Eu amo abóbora e não como tortéi. Amo doce e não bebo moscatel. Amo ficar descalço e coleciono sapatos. Amo viajar para longe e detesto voar. Amo massagem nos pés e não gosto que toquem no meu cabelo. Amo banoffee e não como banana. Amo tirar fotos e raramente as revelo. Amo escuridão com cordão mexicano e prefiro luz do sol. Amo boteco e não tomo cerveja. Amo imagens sacras e raramente frequento igrejas.
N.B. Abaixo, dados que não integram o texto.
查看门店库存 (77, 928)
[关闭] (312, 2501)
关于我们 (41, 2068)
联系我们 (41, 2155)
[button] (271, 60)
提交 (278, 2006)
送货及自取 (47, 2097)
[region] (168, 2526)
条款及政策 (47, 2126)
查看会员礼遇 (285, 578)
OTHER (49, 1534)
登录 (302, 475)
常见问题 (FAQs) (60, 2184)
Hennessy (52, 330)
Existe alguma coerência nisso?
Precisa existir alguma coerência nisso?
O mundo nos condiciona a manter uma trajetória lógica. Mas lógica para quem? Escolhi sentenças bem prosaicas, que revelam bem pouco, para ilustrar que sou (somos?) um poço de contradições. Que as certezas, muitas vezes, não passam de suposições. E as verdades absolutas diluem-se nas primeiras contestações. Fernando Pessoa, nesta passagem do Livro do Desassossego, expressa a profundidade do paradoxo interno como parte da identidade e da consciência: "Vivo em perpétua contradição comigo mesmo. Sinto-me sempre múltiplo e dividido, com a alma desfeita em pensamentos contraditórios".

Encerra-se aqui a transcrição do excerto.